Uwaine just shrugs, but Bagdemagus nods. “Yeah, I thought it might help my Grail seeking if I started with really lousy magical items and worked my way up.”
“In the name of God!” swears Galahad. “That’s crazy-talk!”
“It’s a bad plan, isn’t it?” Bagdemagus looks chagrined. “I thought it might be. You’re blessed and holy; if and when I mess it up, why don’t you take the shield? You probably won’t die horribly.”
“Yeah, okay,” says Galahad.
So in the morning, after church, the knights get a monk to fetch the shield in question for them. Malory describes it as all white, with a red cross, like the St. George flag.
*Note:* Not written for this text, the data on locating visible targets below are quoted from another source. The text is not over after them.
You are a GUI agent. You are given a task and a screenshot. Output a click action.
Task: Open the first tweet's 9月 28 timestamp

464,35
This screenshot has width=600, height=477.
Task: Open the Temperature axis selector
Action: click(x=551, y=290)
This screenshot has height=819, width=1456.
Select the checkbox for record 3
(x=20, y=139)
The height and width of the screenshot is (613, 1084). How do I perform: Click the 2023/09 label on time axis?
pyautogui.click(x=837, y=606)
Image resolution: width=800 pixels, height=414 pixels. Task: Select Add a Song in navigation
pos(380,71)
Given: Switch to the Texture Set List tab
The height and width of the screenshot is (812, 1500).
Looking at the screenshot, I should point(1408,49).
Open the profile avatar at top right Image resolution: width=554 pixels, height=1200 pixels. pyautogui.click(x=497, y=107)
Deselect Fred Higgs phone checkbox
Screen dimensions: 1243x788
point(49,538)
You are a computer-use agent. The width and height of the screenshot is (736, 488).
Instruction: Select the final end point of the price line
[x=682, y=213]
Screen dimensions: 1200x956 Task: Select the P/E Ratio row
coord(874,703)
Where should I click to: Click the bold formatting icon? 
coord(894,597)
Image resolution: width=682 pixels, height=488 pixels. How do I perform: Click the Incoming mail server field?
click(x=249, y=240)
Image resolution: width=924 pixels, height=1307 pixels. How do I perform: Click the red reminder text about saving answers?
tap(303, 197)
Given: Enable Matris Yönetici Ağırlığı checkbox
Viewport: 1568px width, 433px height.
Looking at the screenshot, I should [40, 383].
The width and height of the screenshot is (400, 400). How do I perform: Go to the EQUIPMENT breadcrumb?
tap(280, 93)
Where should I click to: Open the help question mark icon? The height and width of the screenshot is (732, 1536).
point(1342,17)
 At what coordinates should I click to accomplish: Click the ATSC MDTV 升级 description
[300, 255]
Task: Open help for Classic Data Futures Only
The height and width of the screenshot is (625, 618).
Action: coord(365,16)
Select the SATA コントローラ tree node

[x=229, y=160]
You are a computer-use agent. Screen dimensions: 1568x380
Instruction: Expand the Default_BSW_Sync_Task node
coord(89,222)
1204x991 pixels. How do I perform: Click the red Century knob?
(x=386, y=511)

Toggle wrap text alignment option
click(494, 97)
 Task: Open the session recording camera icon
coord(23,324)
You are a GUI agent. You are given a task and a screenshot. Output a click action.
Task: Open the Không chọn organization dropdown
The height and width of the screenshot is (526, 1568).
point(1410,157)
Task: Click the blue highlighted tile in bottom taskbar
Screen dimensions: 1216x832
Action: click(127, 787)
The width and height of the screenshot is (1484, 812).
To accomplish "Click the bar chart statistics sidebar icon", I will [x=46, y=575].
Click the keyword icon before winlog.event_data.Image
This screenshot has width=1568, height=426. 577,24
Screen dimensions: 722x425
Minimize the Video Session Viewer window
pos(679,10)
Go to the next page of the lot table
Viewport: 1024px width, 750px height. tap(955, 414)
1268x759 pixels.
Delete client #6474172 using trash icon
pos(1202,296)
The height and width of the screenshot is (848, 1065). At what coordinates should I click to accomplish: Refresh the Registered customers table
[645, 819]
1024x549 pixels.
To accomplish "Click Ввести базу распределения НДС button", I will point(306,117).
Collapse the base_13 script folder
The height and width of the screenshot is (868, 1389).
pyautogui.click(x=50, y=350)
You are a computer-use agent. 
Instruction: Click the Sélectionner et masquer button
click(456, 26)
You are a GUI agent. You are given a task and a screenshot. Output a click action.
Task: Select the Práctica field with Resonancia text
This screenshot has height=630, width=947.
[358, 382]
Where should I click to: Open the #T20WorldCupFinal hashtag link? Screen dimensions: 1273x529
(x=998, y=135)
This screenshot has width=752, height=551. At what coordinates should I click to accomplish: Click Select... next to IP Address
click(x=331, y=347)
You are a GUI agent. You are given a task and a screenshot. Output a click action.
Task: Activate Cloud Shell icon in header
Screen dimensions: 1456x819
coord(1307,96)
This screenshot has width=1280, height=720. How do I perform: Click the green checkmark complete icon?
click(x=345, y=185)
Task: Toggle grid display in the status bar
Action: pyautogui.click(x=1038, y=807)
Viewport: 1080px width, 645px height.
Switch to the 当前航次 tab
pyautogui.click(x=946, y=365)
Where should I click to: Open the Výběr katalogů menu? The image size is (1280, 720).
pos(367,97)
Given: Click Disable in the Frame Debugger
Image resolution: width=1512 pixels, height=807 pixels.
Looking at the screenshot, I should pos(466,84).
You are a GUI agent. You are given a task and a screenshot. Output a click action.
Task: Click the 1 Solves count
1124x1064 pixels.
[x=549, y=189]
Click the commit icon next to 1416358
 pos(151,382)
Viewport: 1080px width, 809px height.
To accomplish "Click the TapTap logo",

The monk warns them about how only the worthiest knight of the world can wear the shield without being affected by its curse, and Bagdemagus shrugs and admits that he doesn’t qualify, but takes the shield anyway.
“Wait here for me to fail,” he tells Galahad.
“Check,” says Galahad, and sits down with a lemonade. Uwaine sits down too.
So Bagdemagus rides off alone with a squire who has strict instructions to bear word of Bagdemagus’s exploits back to the abbey. Malory eventually gets around to naming this squire, by the way: he’s Melias of Lile, Prince of Denmark.
About twenty minutes out from the abbey (two mile on horseback, says Malory) Bagdemagus bumps into a mysterious shining white knight who effortlessly stabs him in the shoulder.
“Dude,” says the mysterious knight. “You were told all about how this shield is for your better; what the hey?”
Bagdemagus can’t respond as he’s too busy bleeding, so the knight walks over and picks up the shield and hands it to Melias, with instructions to send it back to Galahad.
“Well, okay,” says Melias. “But I have a number of questions about this, like, how you know about the shield, and about Galahad, and what your name is, and…”
“You get no answers!” thunders the knight.
“Would you say you qualify as maimed?” Melias asks Bagdemagus.
“Yea forsooth,” replies Bagdemagus. “I shall escape hard from the death.” And then he almost dies, very slowly and painfully, Malory tells us solemnly, but he pulls through at the last minute. Either way, he’s out of the quest for the foreseeable.